● **Stated task**
List each line in the items below that contains the word "Instruction", copying every such line in full.

● **Data section**

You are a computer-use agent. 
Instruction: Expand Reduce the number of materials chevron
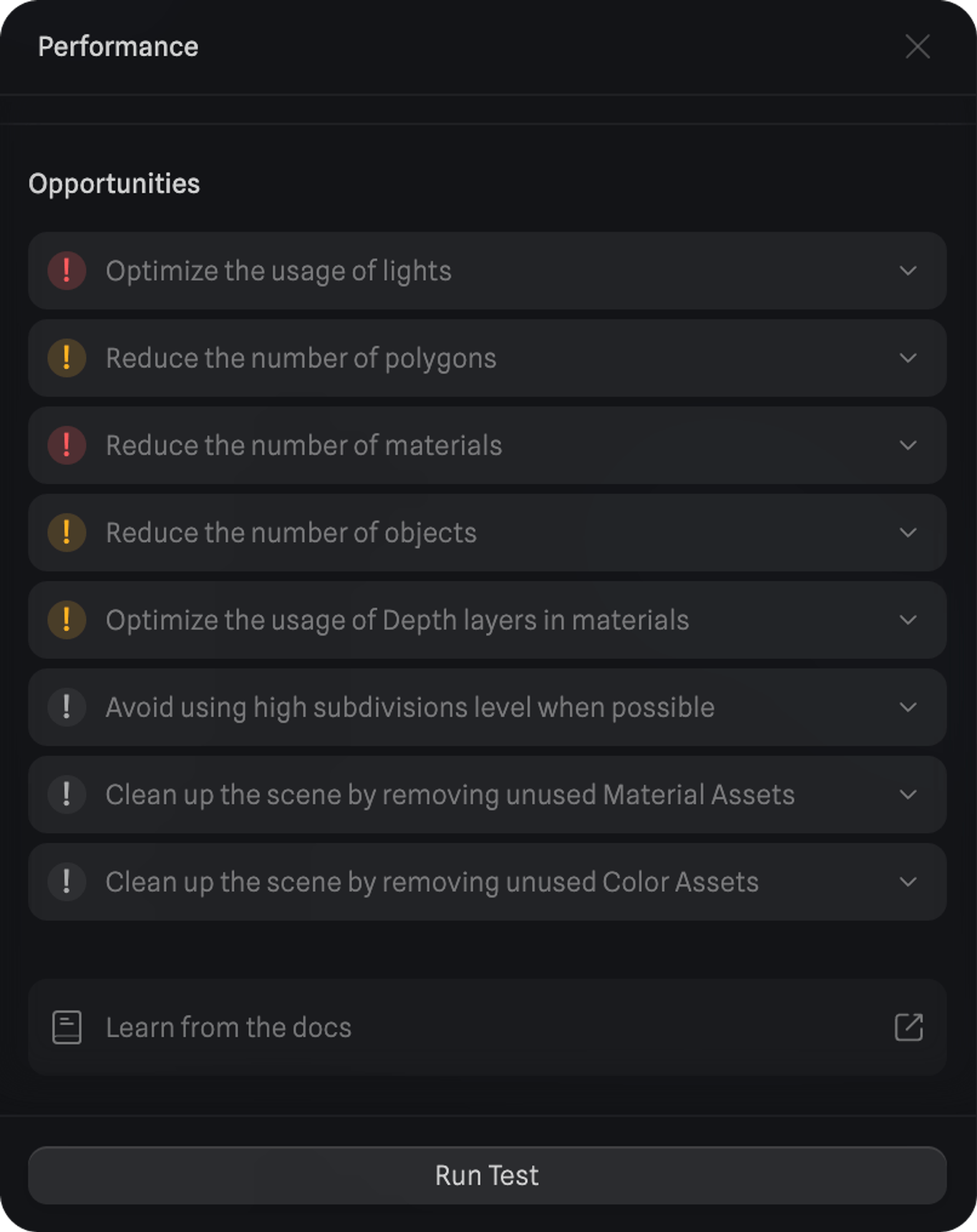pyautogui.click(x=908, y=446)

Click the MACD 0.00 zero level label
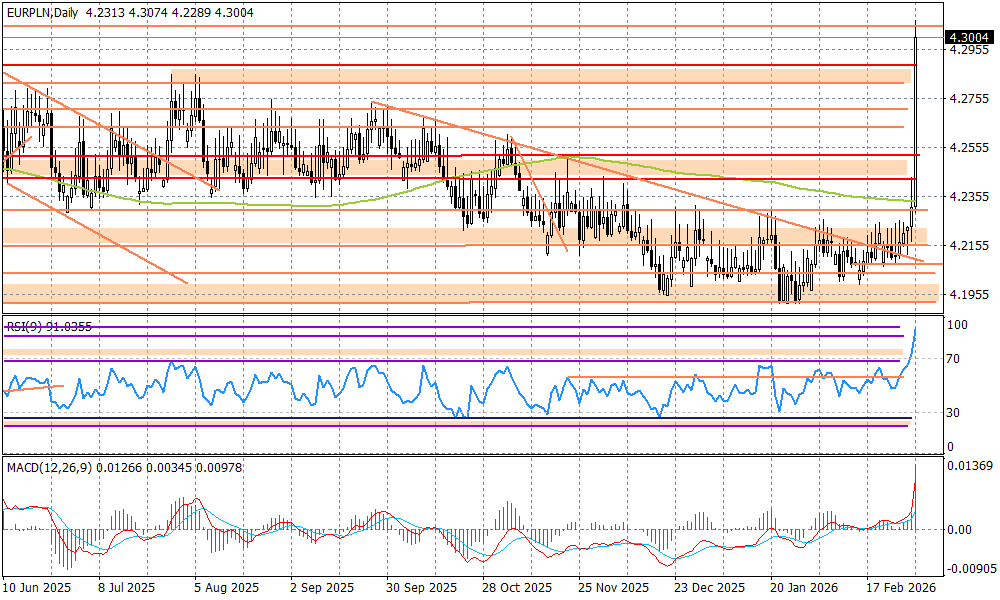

* * *

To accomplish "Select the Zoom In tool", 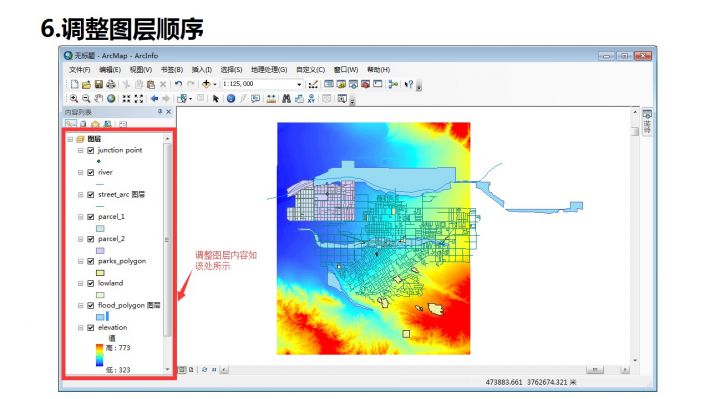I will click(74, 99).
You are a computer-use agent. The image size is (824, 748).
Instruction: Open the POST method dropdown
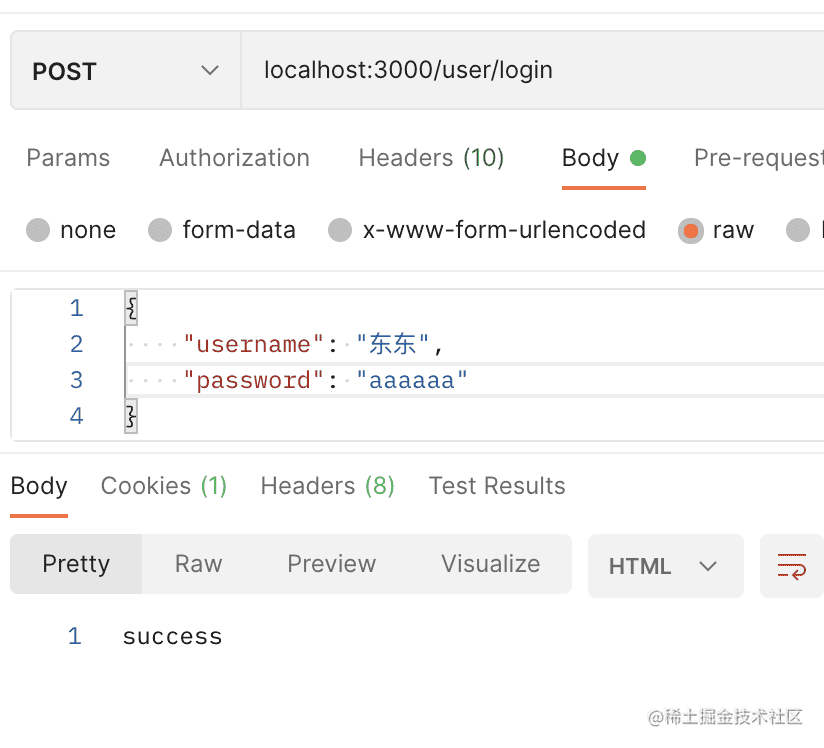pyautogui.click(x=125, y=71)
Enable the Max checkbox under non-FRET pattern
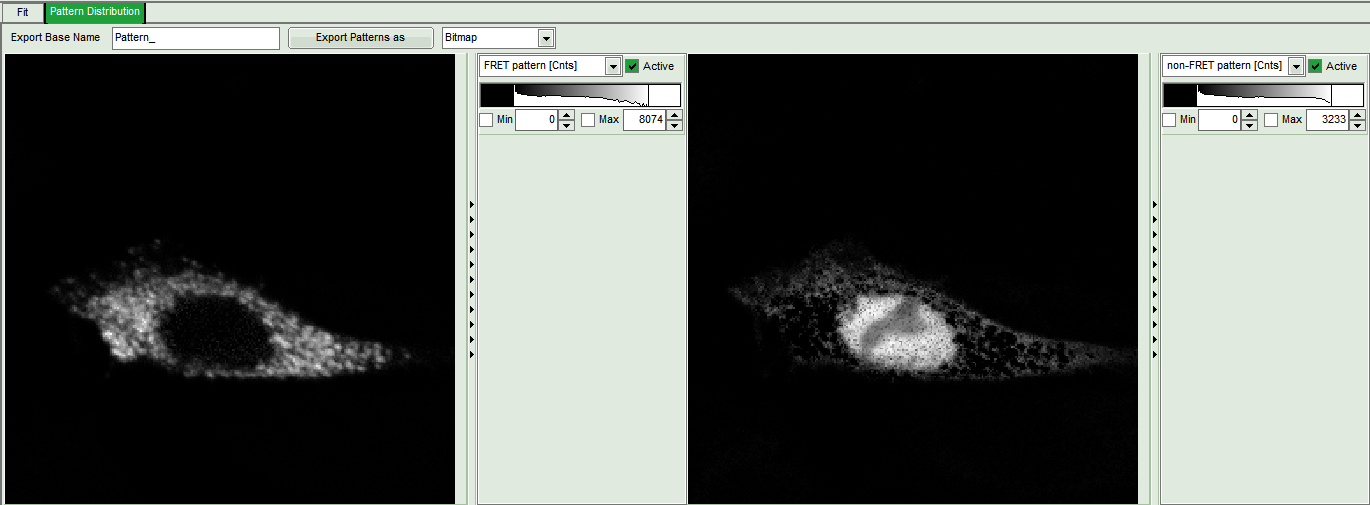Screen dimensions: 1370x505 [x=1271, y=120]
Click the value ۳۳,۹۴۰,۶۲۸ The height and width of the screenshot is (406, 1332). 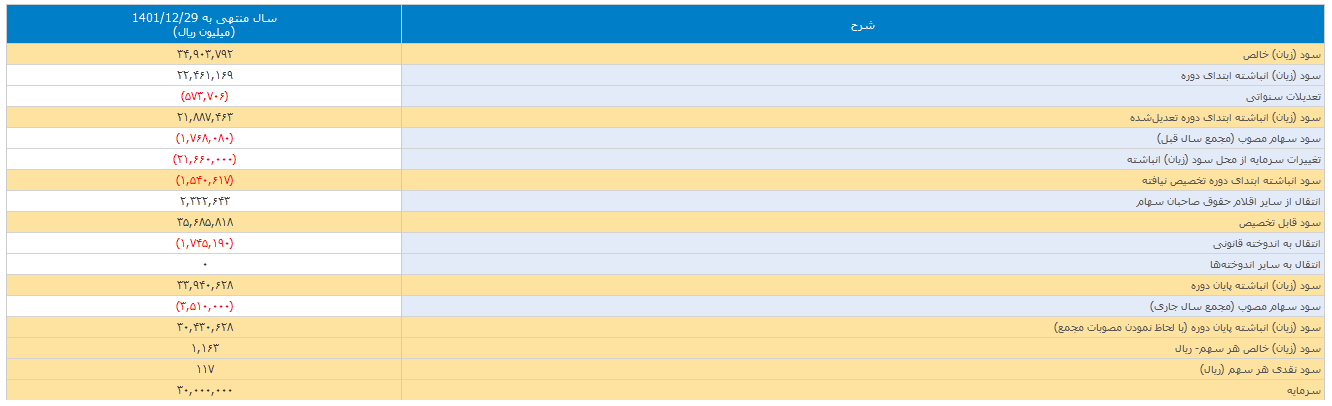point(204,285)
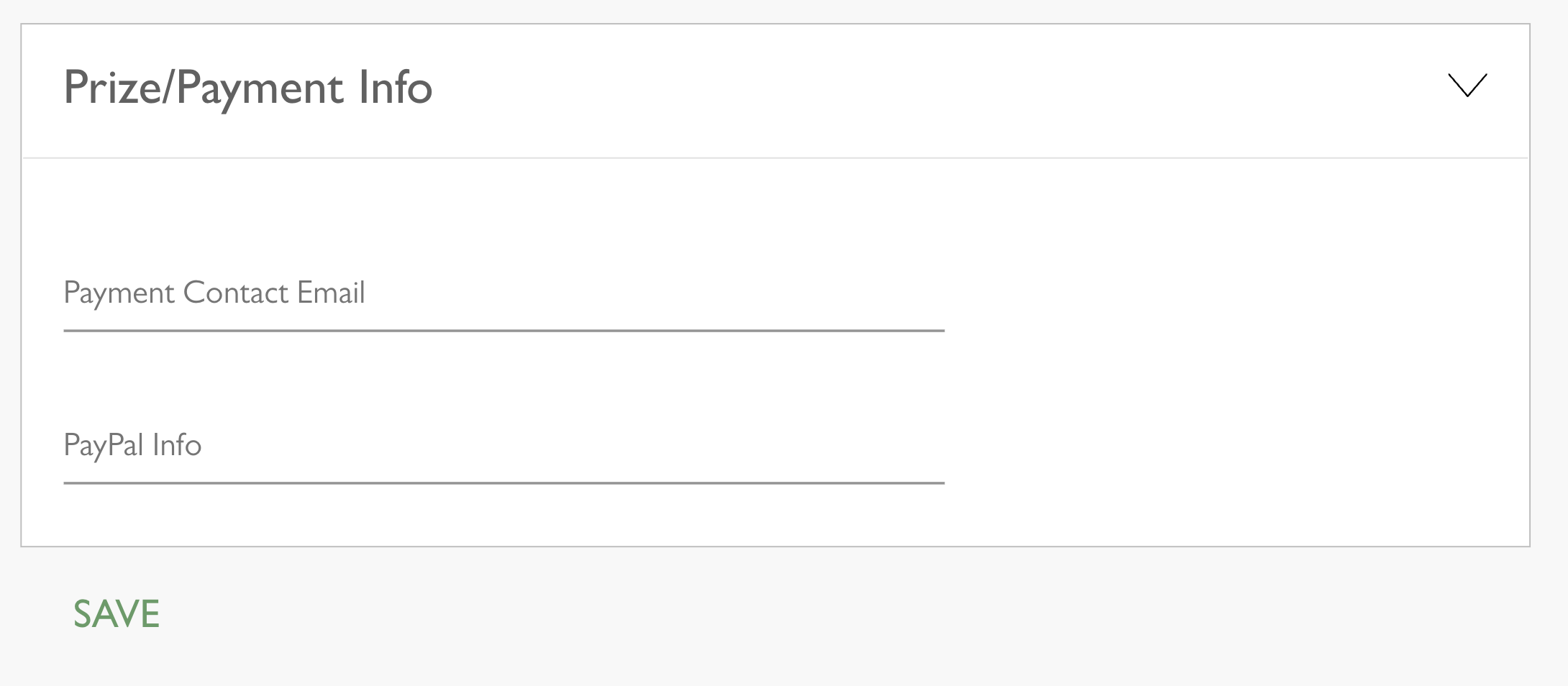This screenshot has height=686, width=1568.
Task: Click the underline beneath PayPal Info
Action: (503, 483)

● **Solution for this problem**
Instruction: Expand Reduce the number of materials chevron
Instruction: Open the POST method dropdown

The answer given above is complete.